## Dataset records
----------------------------------------

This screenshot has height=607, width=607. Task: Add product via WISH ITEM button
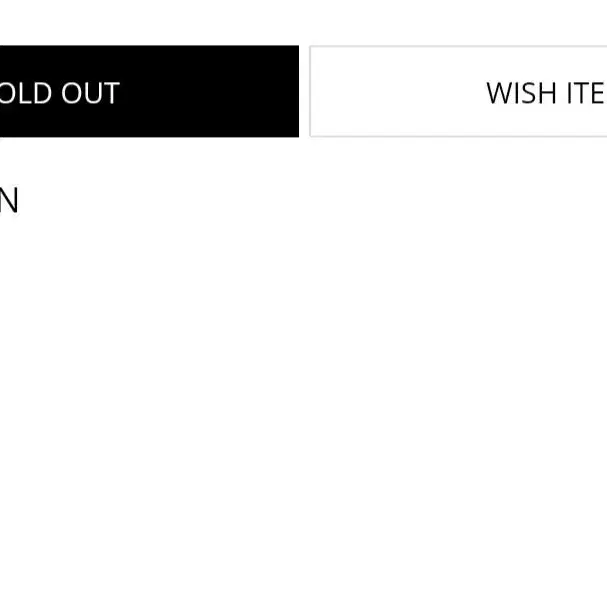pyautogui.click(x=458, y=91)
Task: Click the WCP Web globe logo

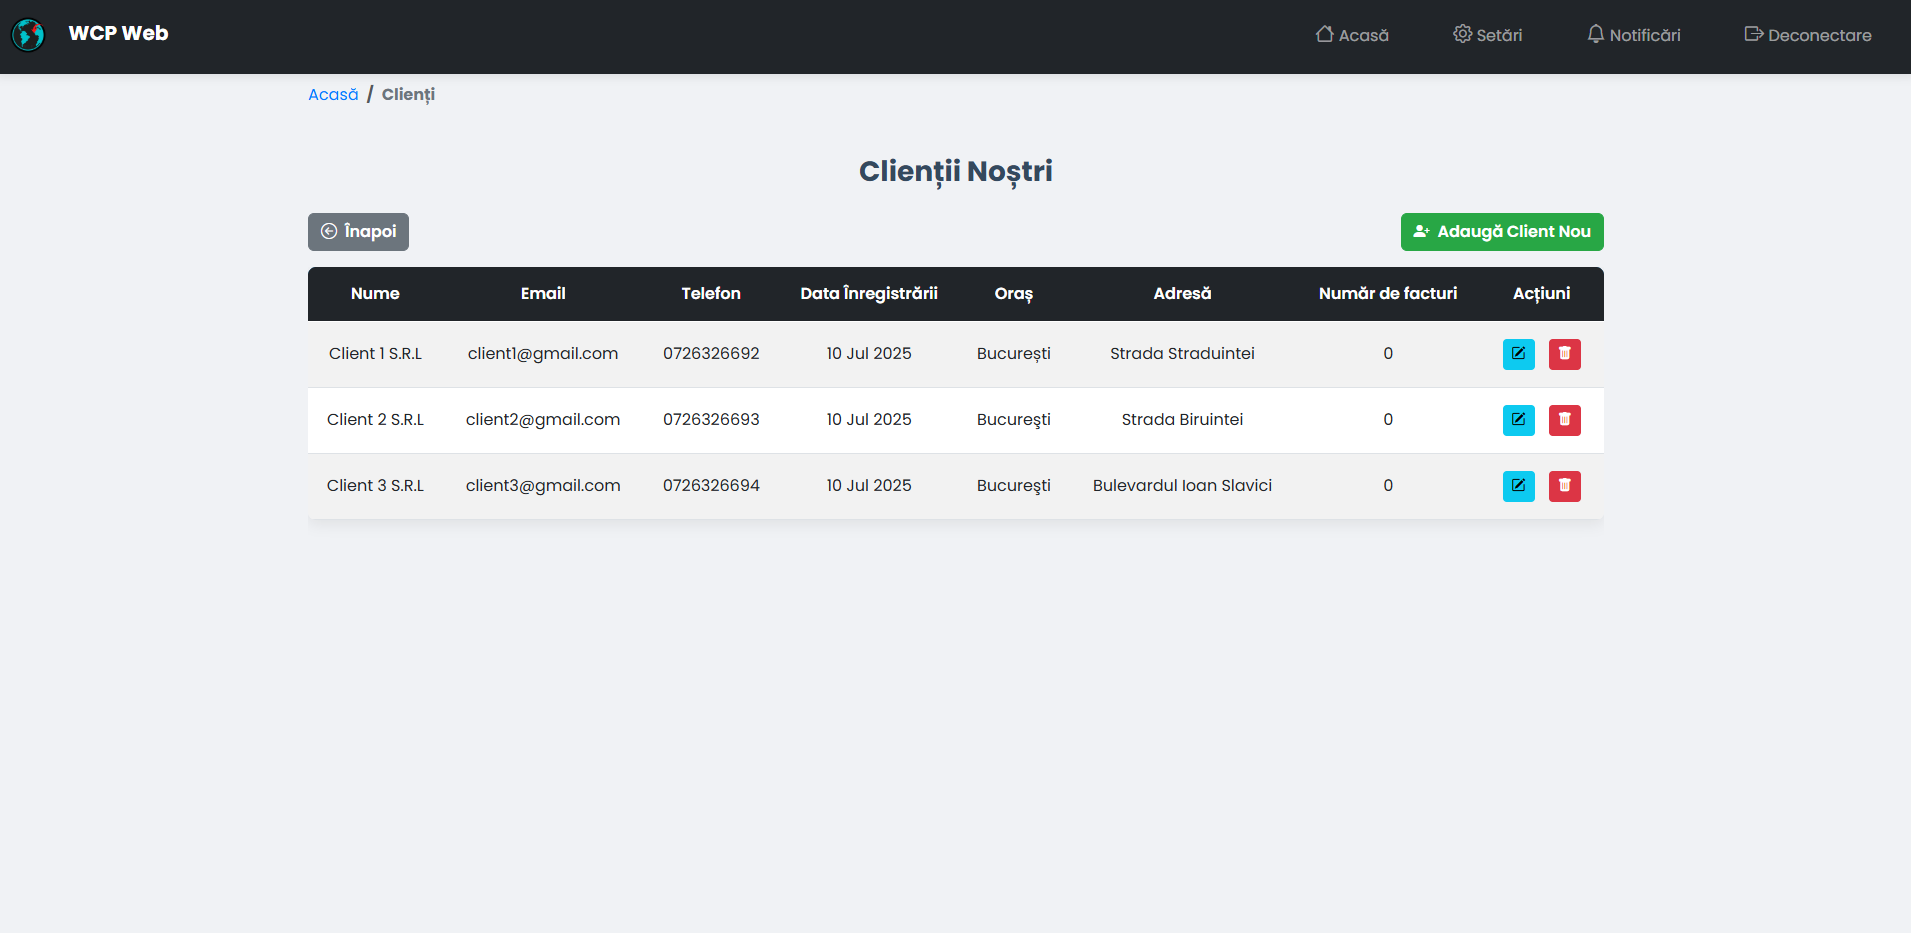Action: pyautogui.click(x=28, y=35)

----------------------------------------

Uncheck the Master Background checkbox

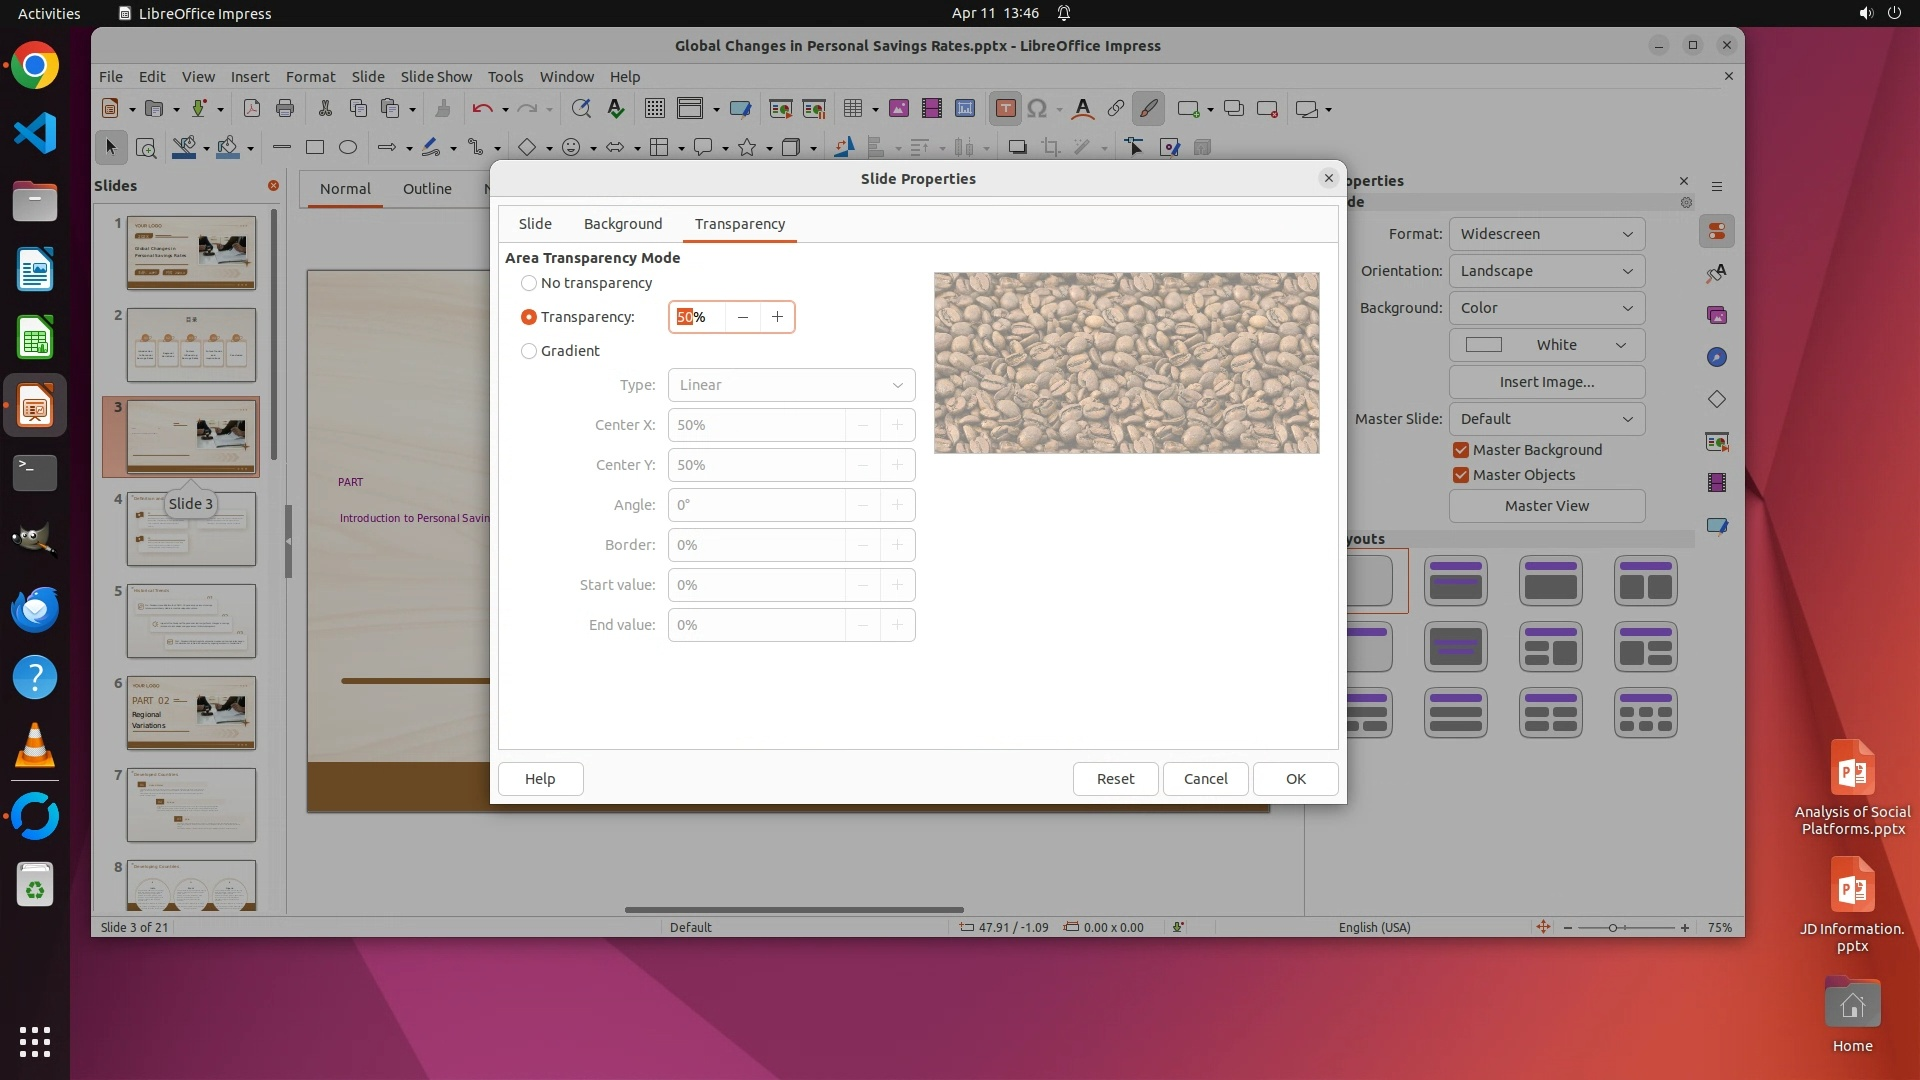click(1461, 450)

----------------------------------------

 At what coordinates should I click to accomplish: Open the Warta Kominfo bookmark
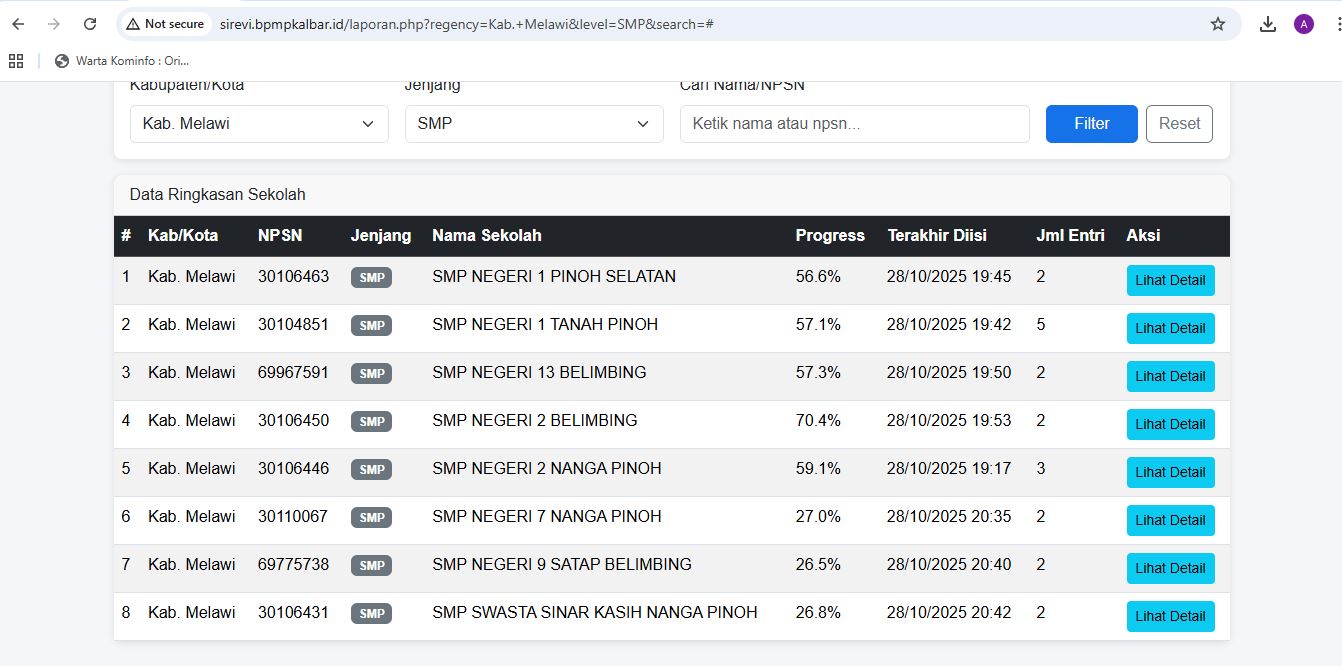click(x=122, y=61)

----------------------------------------

## Task to complete
Change "logo" to "icon" throughout the data between the lines holding "This screenshot has" and "Action: pyautogui.click(x=28, y=35)", inclusive, and reproduce those lines with nothing else altered. Leave the pictures out of your answer.

## Solution
This screenshot has height=607, width=607. Task: Add product via WISH ITEM button
pyautogui.click(x=458, y=91)
Task: Click the WCP Web globe icon

Action: pyautogui.click(x=28, y=35)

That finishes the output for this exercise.